### What you are asked to do:
Once the line with "This screenshot has width=1000, height=1000." has been located in the records below, set down that line and all subsequent lines exactly, omitting the pictures.

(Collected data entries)

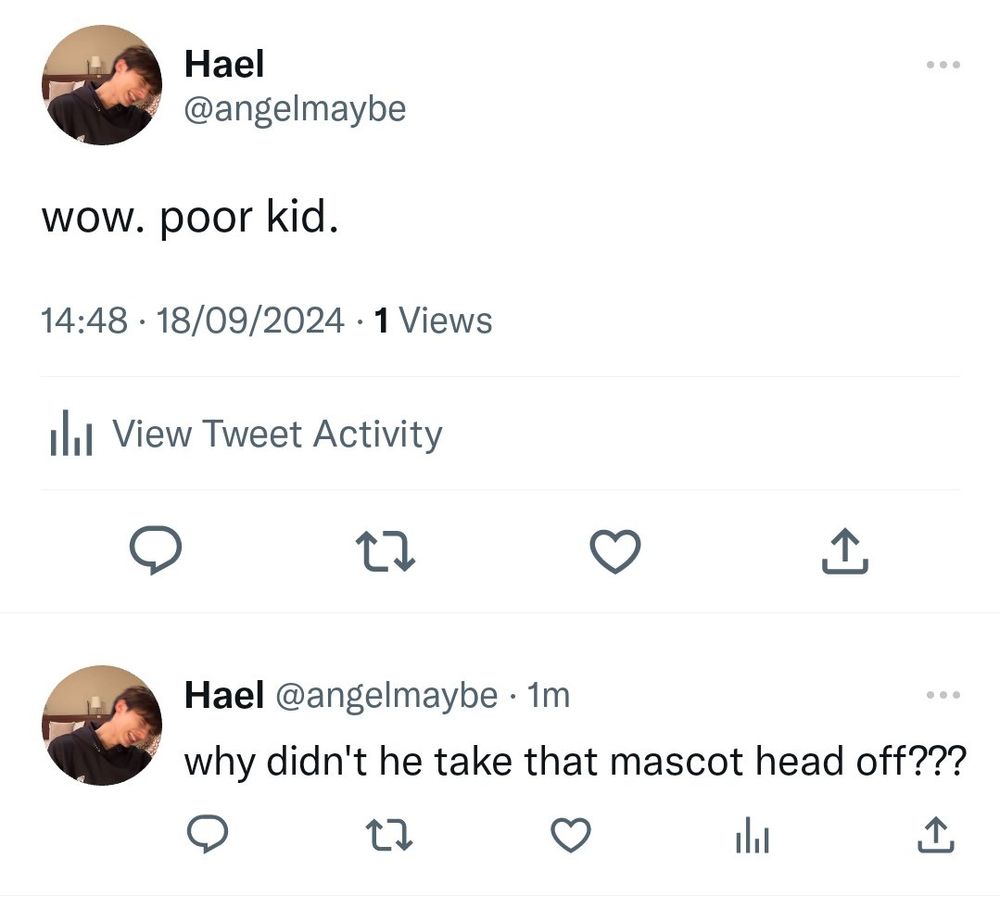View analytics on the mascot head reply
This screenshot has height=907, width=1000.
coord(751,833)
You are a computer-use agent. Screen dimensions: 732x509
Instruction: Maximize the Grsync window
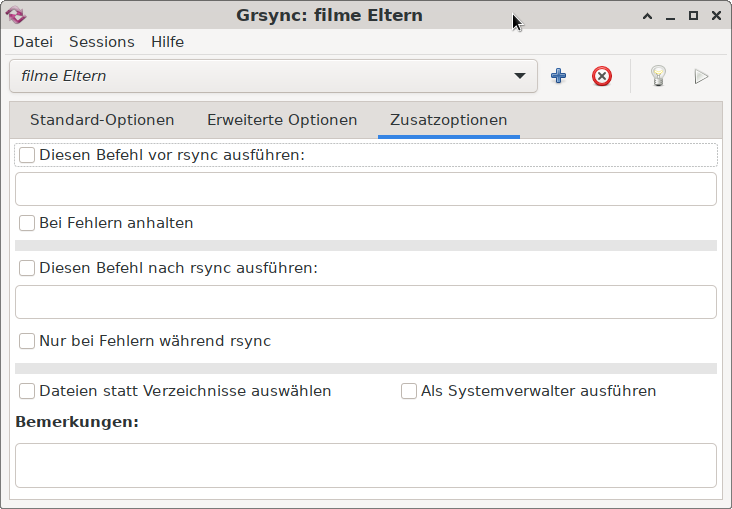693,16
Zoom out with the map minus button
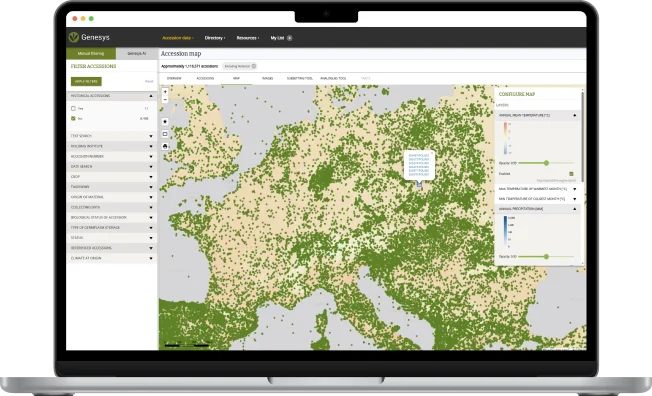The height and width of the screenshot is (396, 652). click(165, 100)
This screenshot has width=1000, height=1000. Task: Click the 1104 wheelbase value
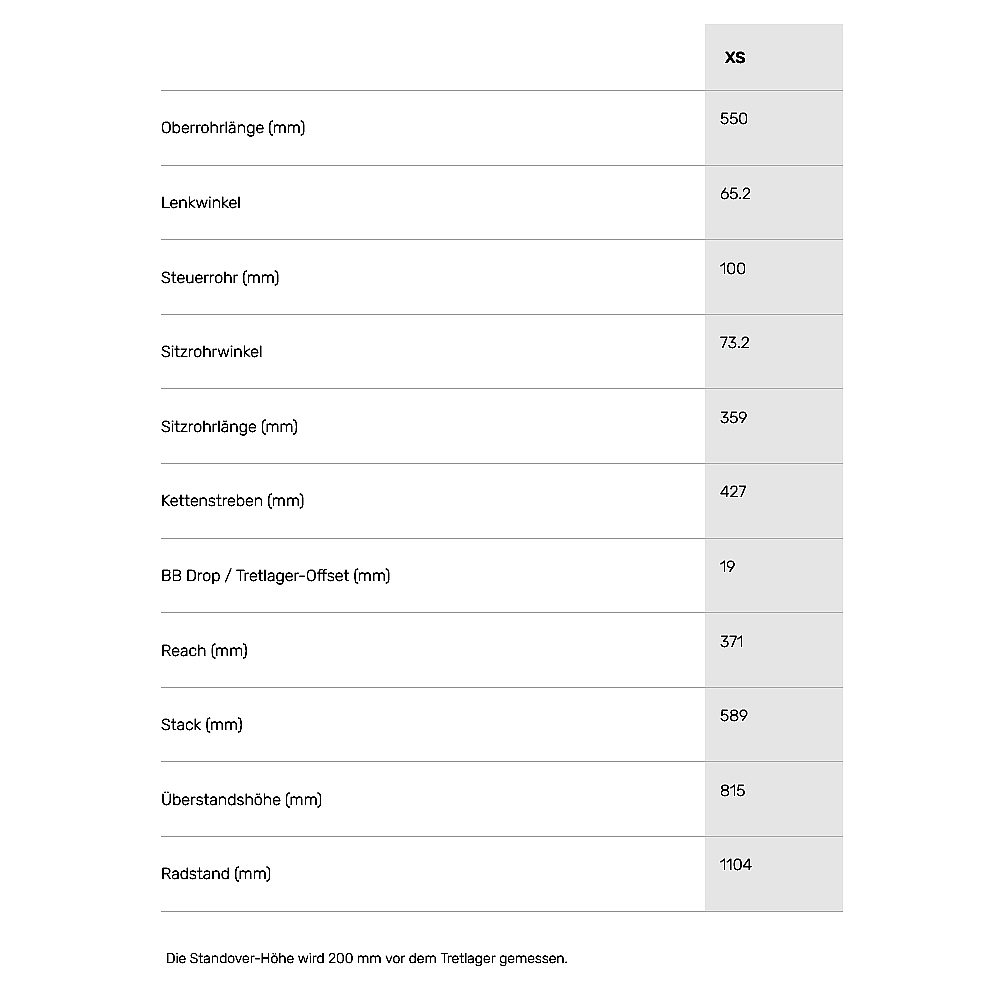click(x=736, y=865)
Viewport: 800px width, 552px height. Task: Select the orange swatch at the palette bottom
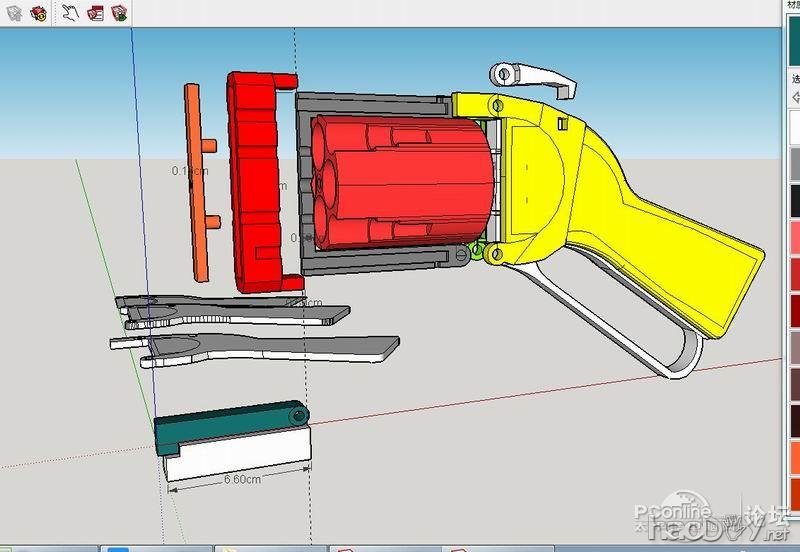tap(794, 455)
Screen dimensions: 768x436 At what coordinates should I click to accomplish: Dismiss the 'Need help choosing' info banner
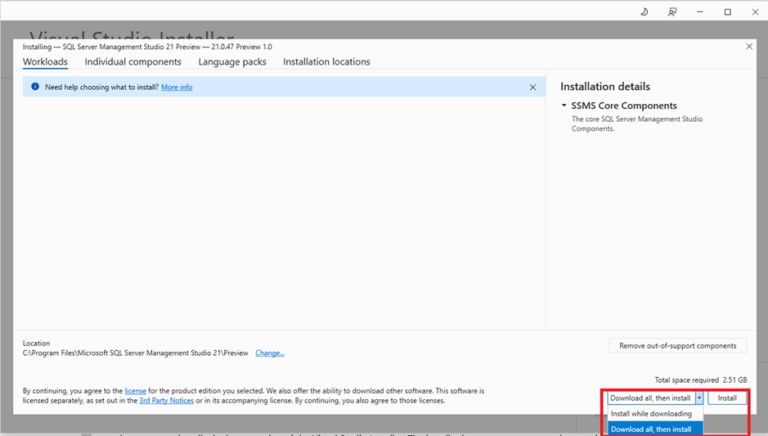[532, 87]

### Solution to the problem:
This screenshot has width=1000, height=1000. Task: Click the 1104 wheelbase value
click(x=736, y=865)
Viewport: 800px width, 552px height. Task: Select the orange swatch at the palette bottom
tap(794, 455)
Screen dimensions: 768x436 At what coordinates should I click to accomplish: Dismiss the 'Need help choosing' info banner
[532, 87]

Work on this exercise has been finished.